Bike Seatposts

Bike Seatposts

Seatposts, at least when they’re static, have a set-and-forget quality. Every bike absolutely needs one. You get a new one with a new frameset, and you keep it for a long time, so finding the best seatpost for your needs pays off. Seatposts don’t need to do much, static ones typically don’t wear out, and dropper posts are usually built for abuse. Upgrading is the main reason to replace a seatpost, and there are pretty much only three reasons to upgrade. First, to lose weight. Second, to add compliance or reduce vibrations from riding. The last reason is to either switch to a dropper post or from a dropper post.  


Dropper Posts

The concept of dropper posts has been around since the early days of MTB when the Hite Rite provided a rudimentary drop and raise. The modern dropper first gained adherents from big-hit MTB disciplines and has moved toward cross-country, even finding a place in gravel and occasionally on the road.
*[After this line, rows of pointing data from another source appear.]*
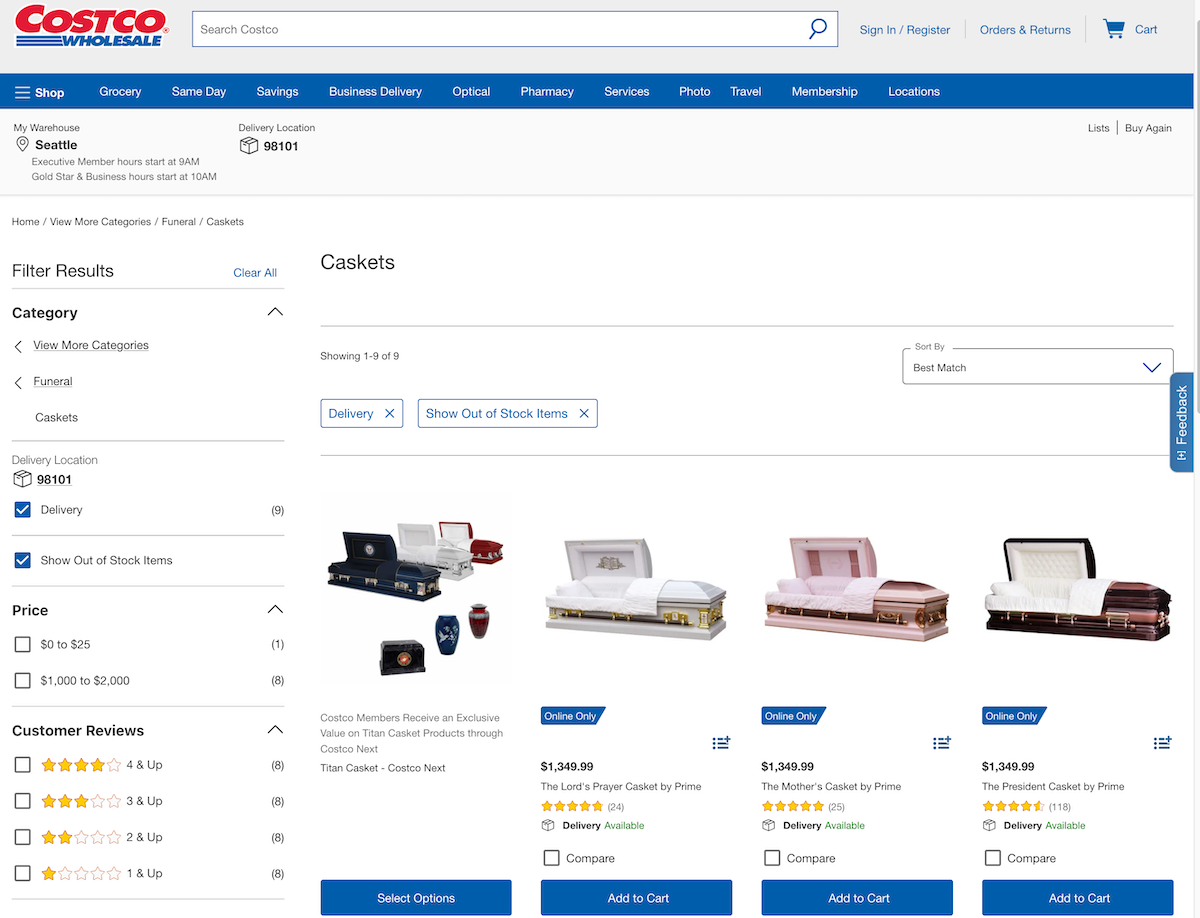Screen dimensions: 1200x918
Task: Remove the Delivery filter chip
Action: pyautogui.click(x=390, y=414)

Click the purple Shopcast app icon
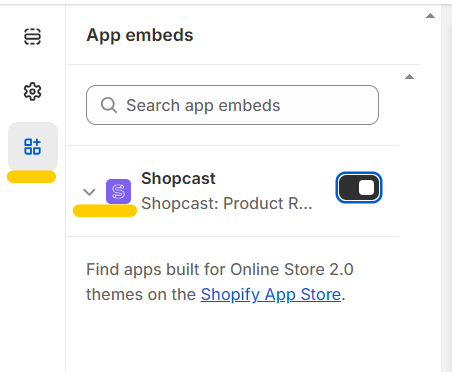coord(118,191)
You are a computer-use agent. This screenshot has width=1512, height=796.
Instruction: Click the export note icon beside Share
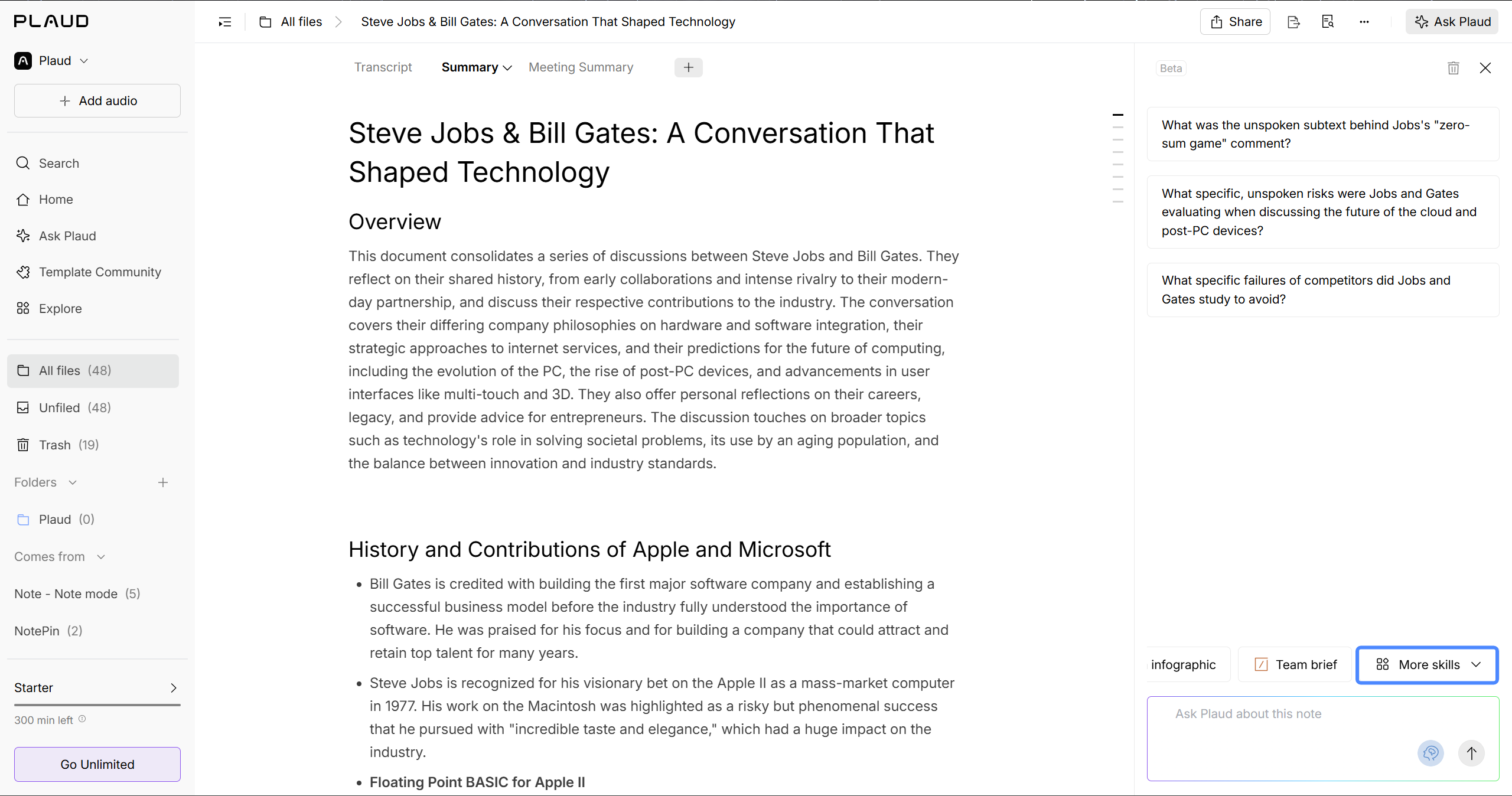point(1293,22)
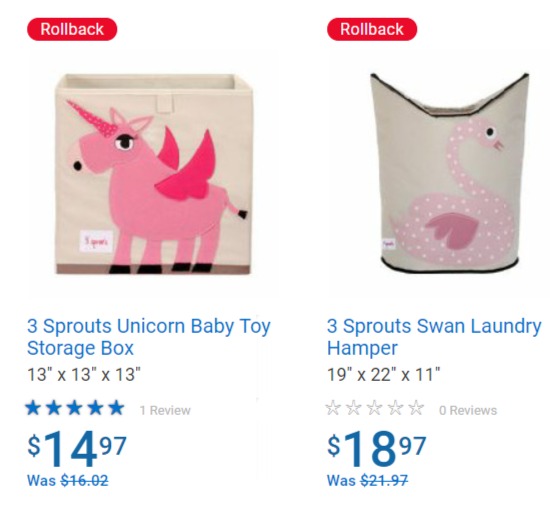The height and width of the screenshot is (508, 550).
Task: View the 0 Reviews link
Action: click(468, 410)
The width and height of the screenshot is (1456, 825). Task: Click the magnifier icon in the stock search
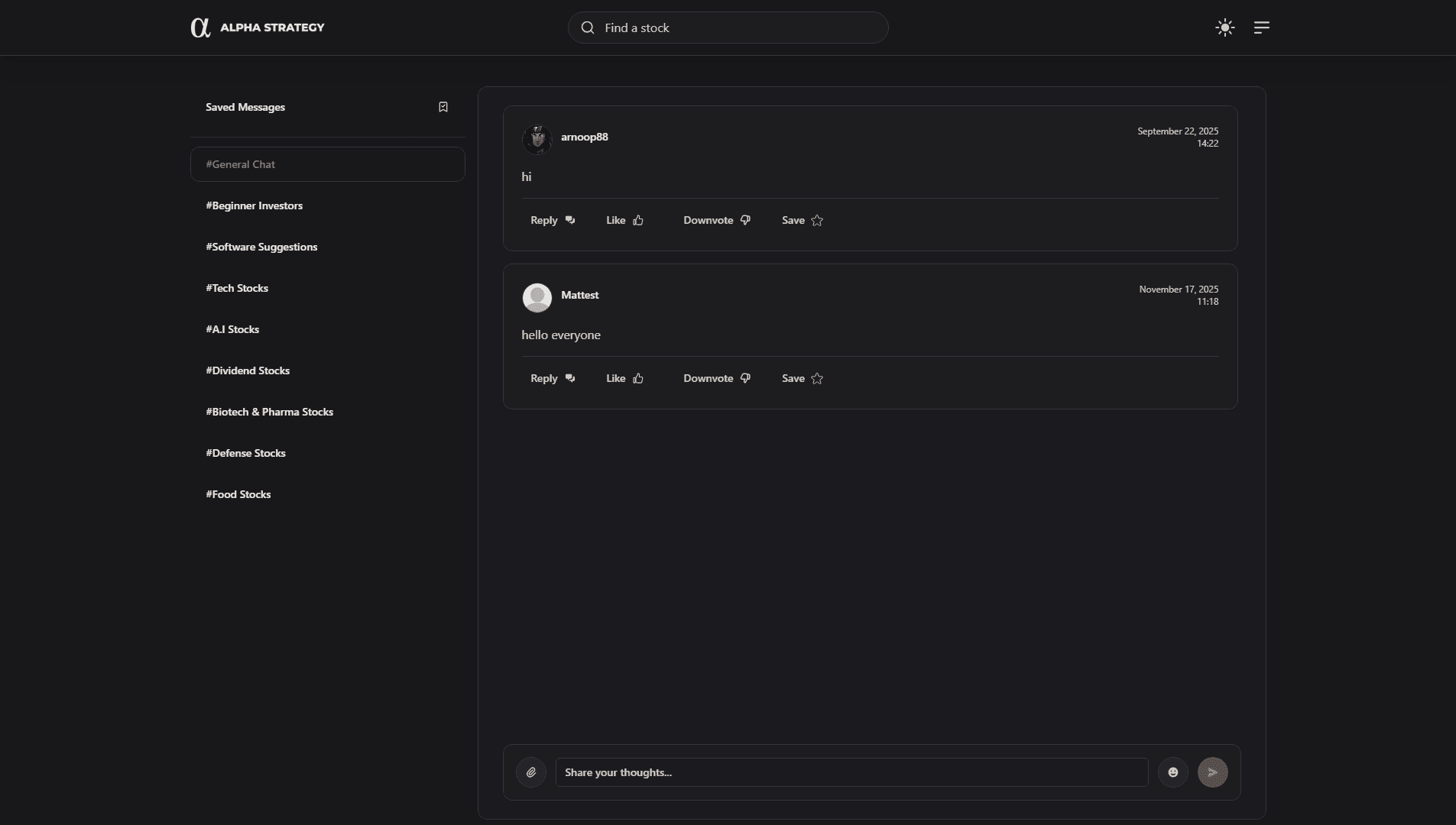coord(588,27)
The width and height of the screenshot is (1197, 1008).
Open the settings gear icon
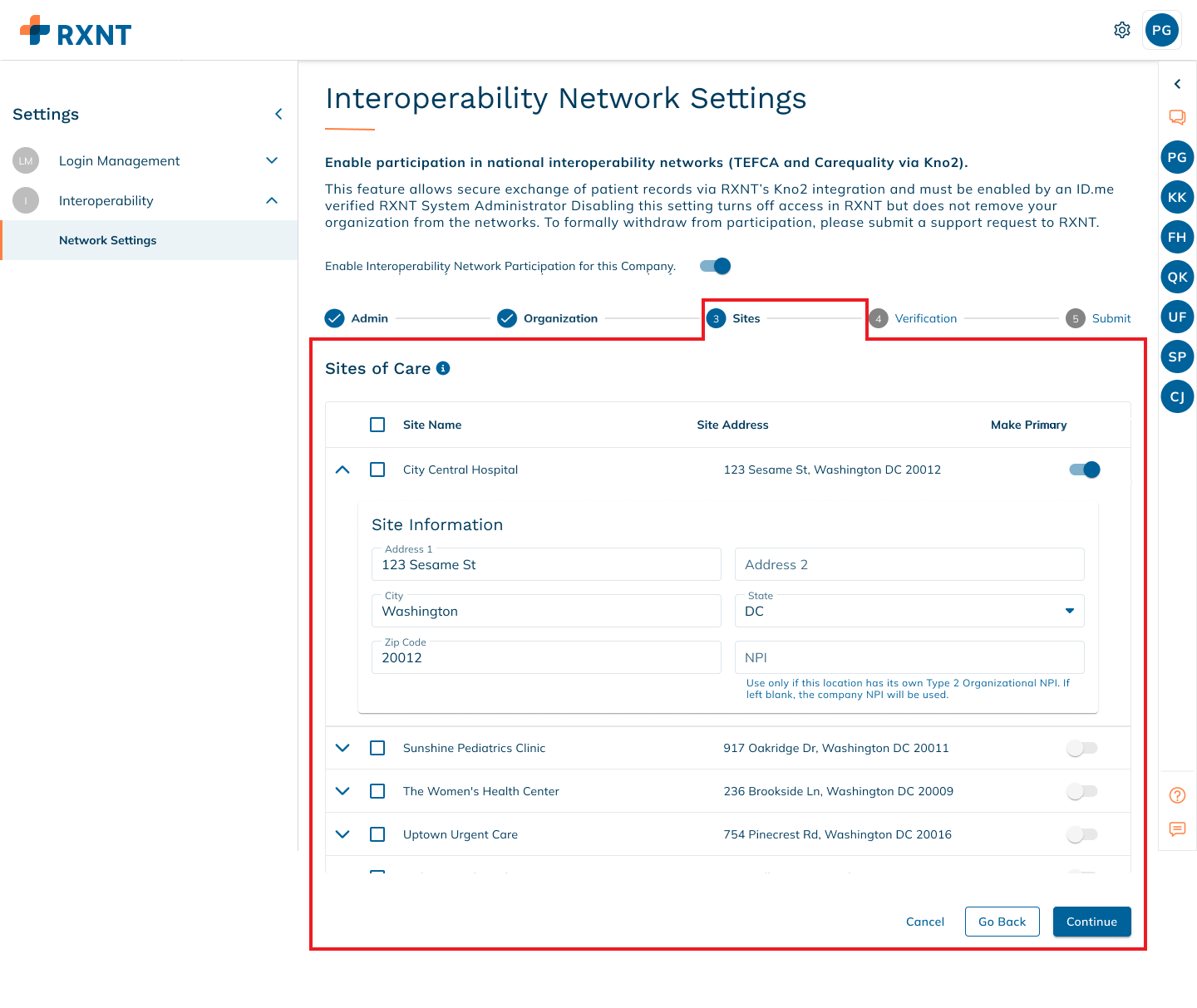1122,30
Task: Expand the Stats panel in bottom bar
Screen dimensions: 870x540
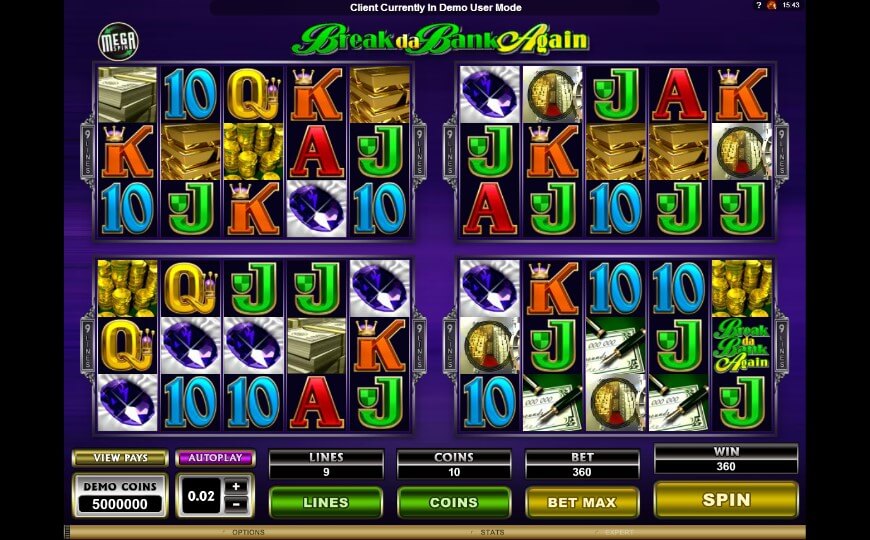Action: tap(492, 532)
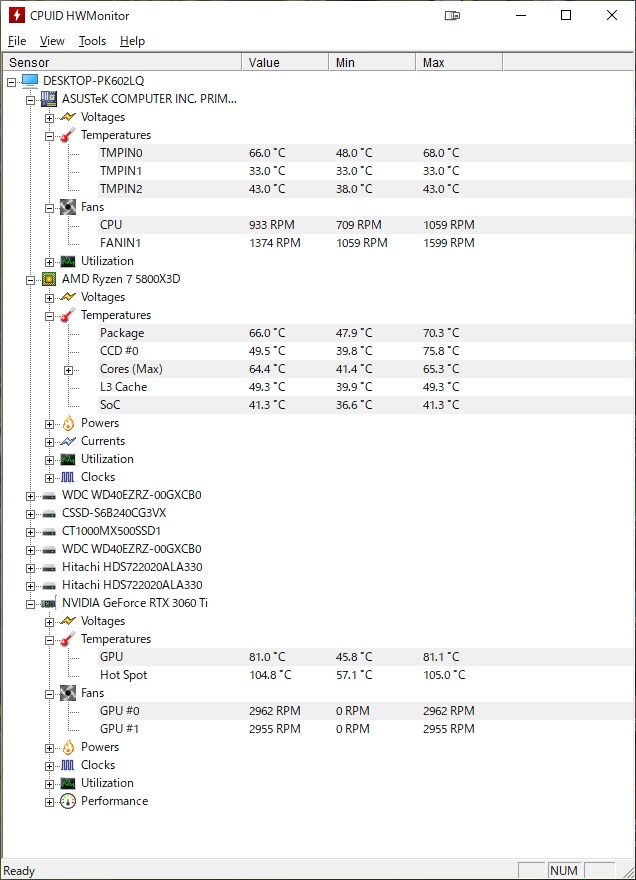The width and height of the screenshot is (636, 880).
Task: Click the DESKTOP-PK602LQ computer icon
Action: pyautogui.click(x=30, y=81)
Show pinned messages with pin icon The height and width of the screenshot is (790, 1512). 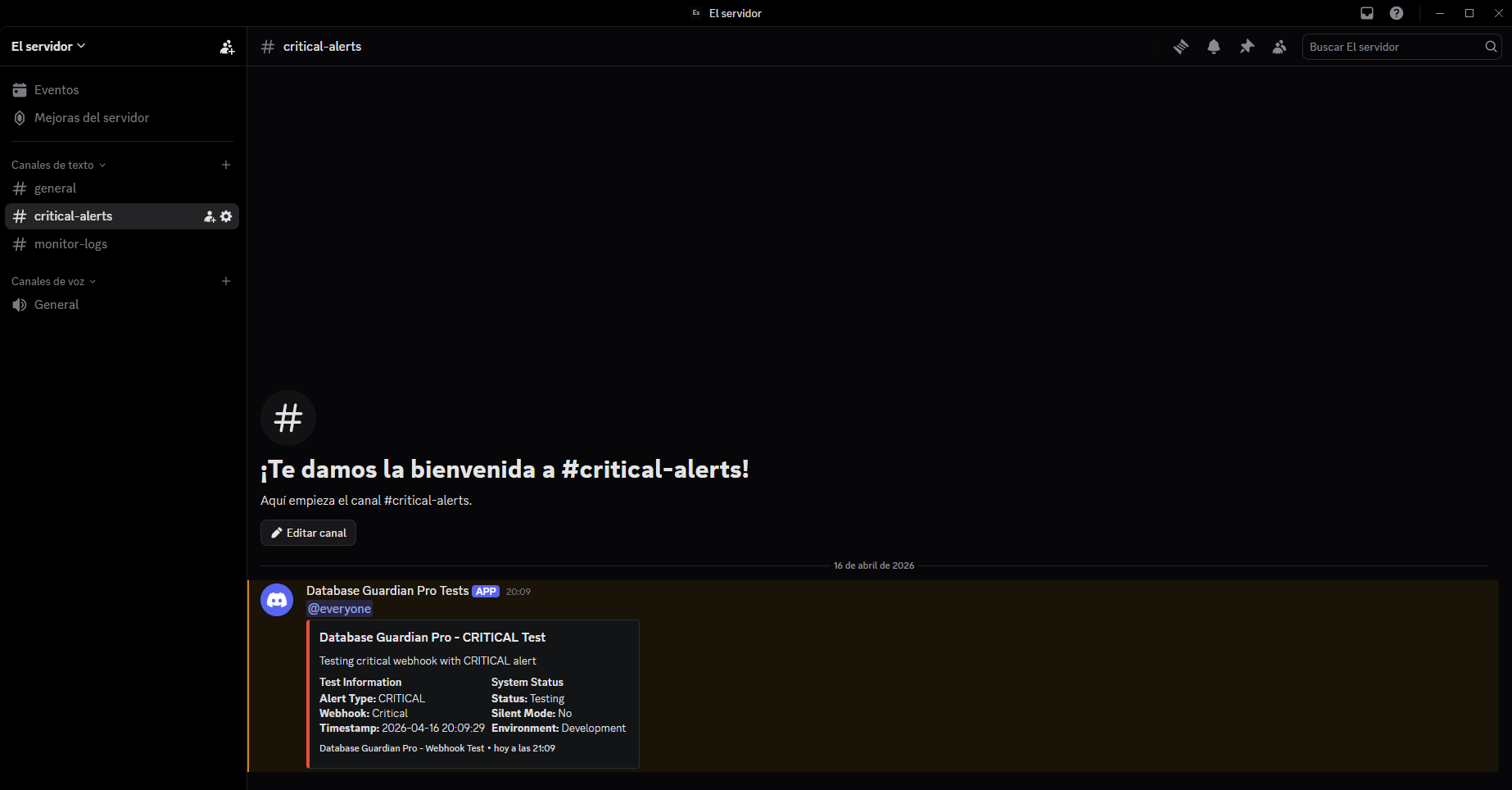1246,47
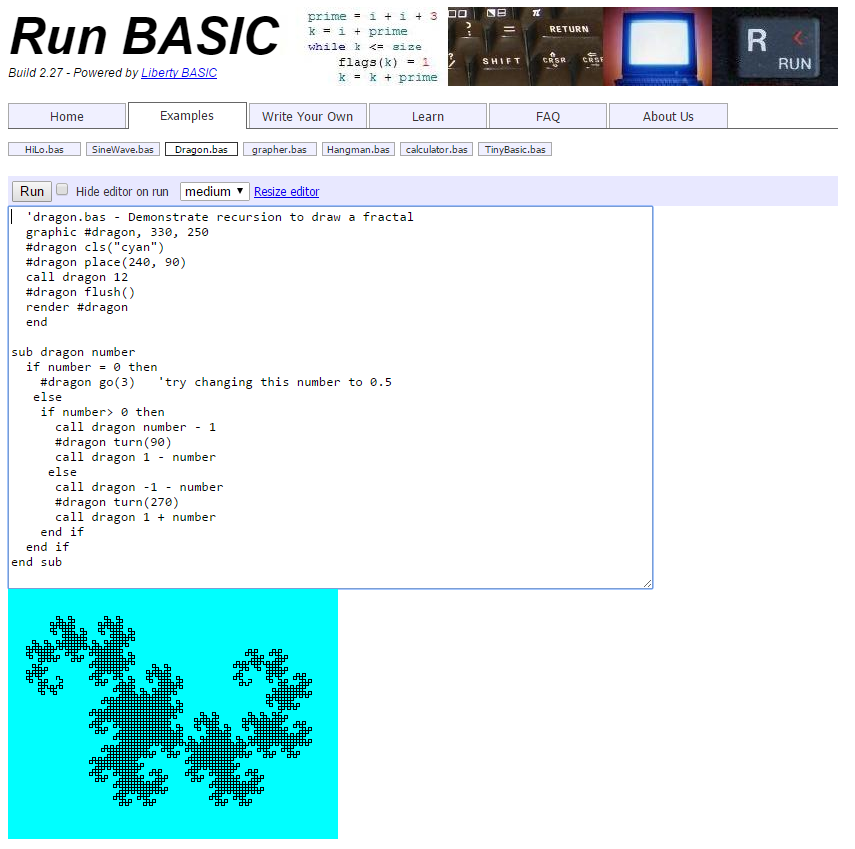Switch to the Home tab
Viewport: 855px width, 849px height.
[66, 115]
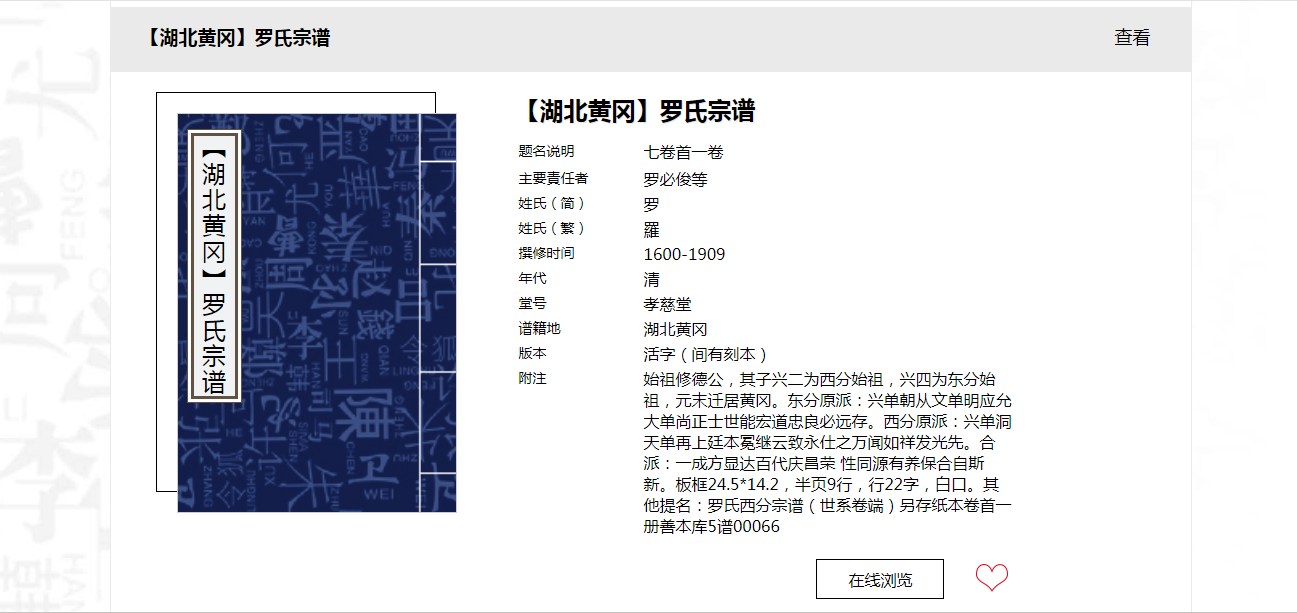Viewport: 1297px width, 613px height.
Task: Click the header title 【湖北黄冈】罗氏宗谱
Action: coord(237,38)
Modern seatposts are typically hydraulic-activated, with the hose internally routed, and offer much smoother, more reliable movement. Still, there are cable-actuated droppers, externally-routed droppers, and even wireless droppers—RockShox Reverb AXS. If weight is a concern, the KS Lev Ci or Fox Transfer SL dropper posts are amongst the lightest.


Carbon Seatposts

Carbon seatposts are typically associated with dropping weight from the bike or adding compliance. Sometimes both. Lots of super-stiff bikes are equipped with posts that have some fore/aft given to them. And if they don’t, it can be a good idea to add some compliance; your back might thank you. ENVE and Zipp both make some super-light seatposts, but they’re of the round variety and work with a few standard diameters. Smaller diameter posts are more compliant, so a 25.4mm seatpost has more give than a 27.2. Canyon has a funky compliance post, the S15 VCLS, that is light and works with round seat tube openings. Many bikes come with proprietary non-round posts that are supposed to aid in aerodynamics, offer compliance, or both. If your bike comes with an aero seatpost--airfoil, oval, or D-shaped--you’re most likely limited to posts from your bike’s brand, possibly that same model.